Moor to Coast

Bridford Wood

02/01/2013 - 18:00

Bridford Wood is situated right opposite the more popular Dunsford Wood (one of Devon Wildlife Trust's flagship reserves.) Over the years, we have visited Dunsford a number of times, following the River Teign upstream. But though we have stood on Steps Bridge and looked down at the racing river, we have never elected to follow its course in the other, more natural direction. Today, the temptation proved too strong to resist. After disembarking at the car park after a shower, we crossed the road and entered Bridford, well into the afternoon, and conscious that time was not on our side.

 

The camera was turned on and promptly showed one bar on the battery indicator (not a very encouraging sign.) I checked my jacket pocket for the spare but the spare wasn't there. I speculated gloomily that it could be one of those days.

 

There were ferns among the russet leaf litter with brown hairs on the stem at neat intervals. Mosses provided competing islands of green and the strange, abstract forms of the aptly-named Candlesnuff Fungus were on fallen logs. Some examples were singularly stemmed, others had deformed, ashen, three-fingered hands. Imploring hands, you might say. The camera was turned off and back on again in short bursts but a clear, decisive capture proved elsuive.

 

 

 

Rough-stalked Feather Moss (Brachythecium rutabulum)

 

Or at least that's what I think this could be. There is so much variation of this species in books and online that my conviction is more of a hunch than anything else. The creeping tendrils at the edges almost give a sense of movement.

 

 

The leaf litter shows the way ahead

 

The focal length of the macro lens does not really lend itself to landscapes. By focusing on the background, the foreground is blurred considerably. But I quite like the effect in the shot above. It was cropped from the bottom up to reduce the blurred area a bit. Somehow the end result conveys the possibility of getting lost. And though I have a map in hand that possibility was still a valid one. Especially when we were heading to its eastern extremity, over the edge of the charted world.

 

 

Unusual leaves

 

There were strange shapes everywhere.
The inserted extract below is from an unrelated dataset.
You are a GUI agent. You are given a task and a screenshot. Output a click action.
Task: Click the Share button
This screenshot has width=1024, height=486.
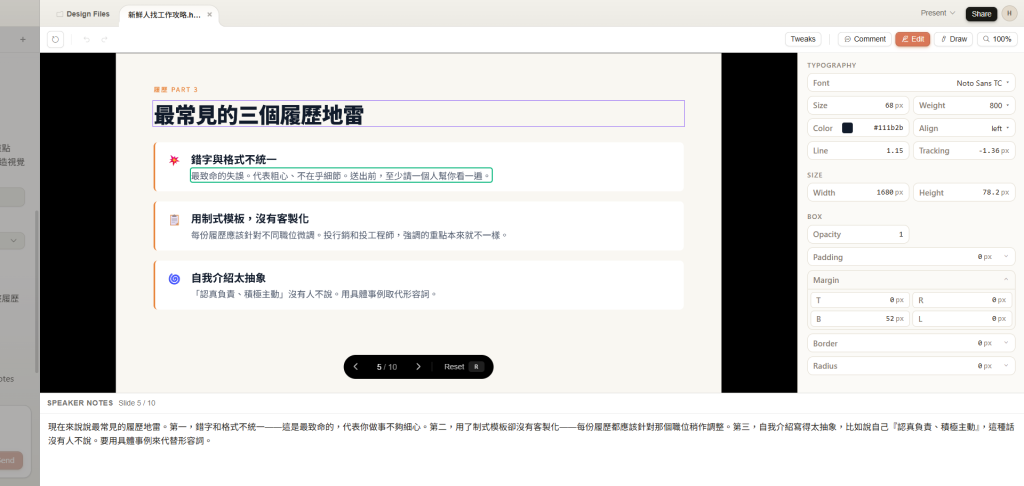(981, 13)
This wood seems to have been claimed by things we hadn't seen before. These leaves were entwined around bilberry stalks and a moss-covered branch. They were possibly a cultivated form of ivy. To our left, there was a fence and a property beyond it. Further round we saw two pigs in a fenced enclousre.

 

 

Cherry Gall Wasp (Cynips quercusfolii) on Sessile Oak leaf

 

A slightly grainy, high iso shot but there is still enough detail on the gall to be perfectly usable. Cherry Galls are commonly found on the underside of oak leaves, hence the quercusfolii part of their Latin name. Apple Galls are also found on oaks but usually on twigs and branches.

 

 

And the leaves of the Sessile Oak (Quercus petraea) without galls

 

The soft, silvery sheen against the rusty bracken would not look out of place on a Christmas garland. The leaves of the tree have stalks even though sessile means stalkless. It is the stalkless acorns which give this tree its name, distinguishing it from the stalked acorns of English (also known as Pedunculate) Oaks.

 

 

The cap of a Trooping Funnel (Clitocybe geotropa)

 

 

And a teasing glimpse of the gills

 

At this stage we had left the wood behind and were wandering along a track. These fungi were just off to the side along the grass. There was a small group of them. Trooping Funnels are relatively common. The Trooping part of their name comes from their occasional habit of being found in a line, like soldiers standing to attention.

 

 

A Devon lane in autumn

 

It could be anywhere but there was something about that corner which invited us to go beyond it. We proceeded as far as a lane junction and decided to double back.

 

 

 

 

Teign Valley trees

 

Clearly there hadn't been a cold snap yet in the Teign Valley. Lots of trees still had full crowns of leaves, albeit leaves of fading hue. From a distance, their outlines looked like clusters of broccoli florets past their best.

 

 

A young beech tree

 

 

The leaves of a young Common Beech tree

 

Against a backdrop of serenity our senses were bombarded by a sonic assault. Earlier I had seen the raging river carry the huge base of a trunk as if it were nothing more substantial than a cork. On the way back we heard an explosive crash and splash below us. It could only have been a tree falling into the river.

 

 

 

Looking downstream at the swollen River Teign from Steps Bridge.

 

And here is the evidence. Many of the trees were partly underwater. Over time, if this period of relentless rain persists, more leaning trunks might be prized from the ground and carried away. Nothing is immune from the elemental forces, after all.